Amongst the talks was a look back at the National Pandemic Flu Service (sneeze and click). The numbers are huge:
2.73 million assessments
1.81 million unique reference numbers (i.e. individual patients with swine flu symptoms) for antivirals
1.16 million antivirals were collected
7000 people used the cold and flu symptom checker each day
At its peak, it had 175,000 users in one day
10,000,000 unique users prior to the end of November
Sneeze and click had anticipated receiving over 150 complaints per day – a prime example of the first principle of the pandemic in action: plan for the worst, hope for the best. In the end they only received 77 formal complaints, and only 30 of those were clinical. They even received 39 compliments.

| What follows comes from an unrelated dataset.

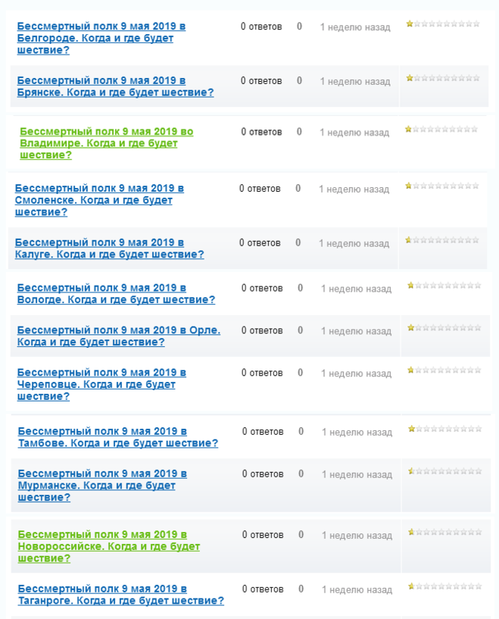Open the green Владимире question link

pos(106,143)
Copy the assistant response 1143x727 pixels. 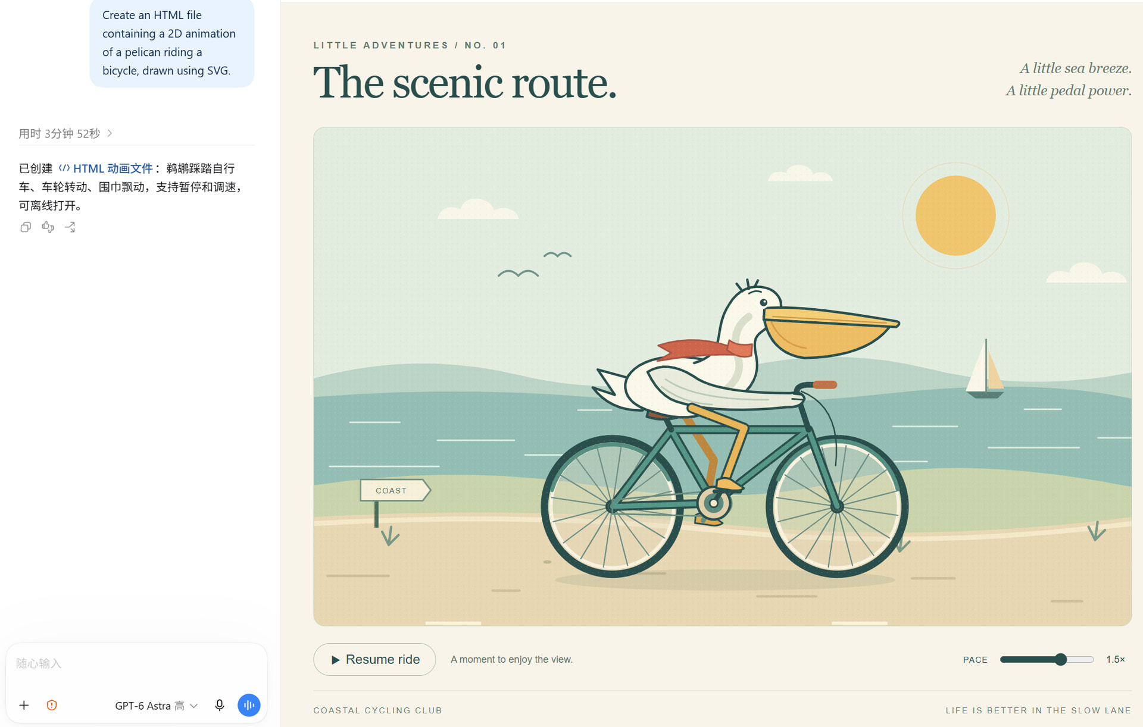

Plans for the next version of the website were revealed: it will be translated into six languages, and GPs and healthcare professionals will be able to be issued with antivirals without going through the algorithm.
“We had to make it up”
The biggest admission of the day was the declaration from Professor Lindsay Davies, National Director of Pandemic Influenza Preparedness at the Department of Health, that despite all the planning that had apparently gone on over the year, the containment phase of the outbreak hadn’t been planned at all: “We had to make it up. It was genuinely thinking on the hoof”.
Despite that, Professor Davies still agrees in principle with the need for a containment phase, but in future would want to do it in a “more measured and less tiring” way.
A missed opportunity
This was a tale of two summits: the one that should have happened, and the one that did. The summit that took place was a series of polite presentations from various organisations responsible for tackling the pandemic. But the summit that many attendees had wanted was a series of debates between the front line workers (GPs, practice managers, and nurses) and those at the top. All were present but for some reason only 50 minutes out of a six and a half hour day were set aside for discussion. The frustration in those who did manage to get a question in was evident.
“I would like an opportunity for GPs to be listened to, which is not happening,” said one GP.
Others wanted to discuss the efficacy of Tamiflu, the inadequacy of out-of-hours services, performance of ‘middle managers’ and information overload. Ultimately there was insufficient time for these issues to be discussed in detail, so an ideal opportunity for those in charge of protecting the public from another pandemic to learn from the experiences of those on the front line was lost.
Tom Nolan is a trainee GP in London.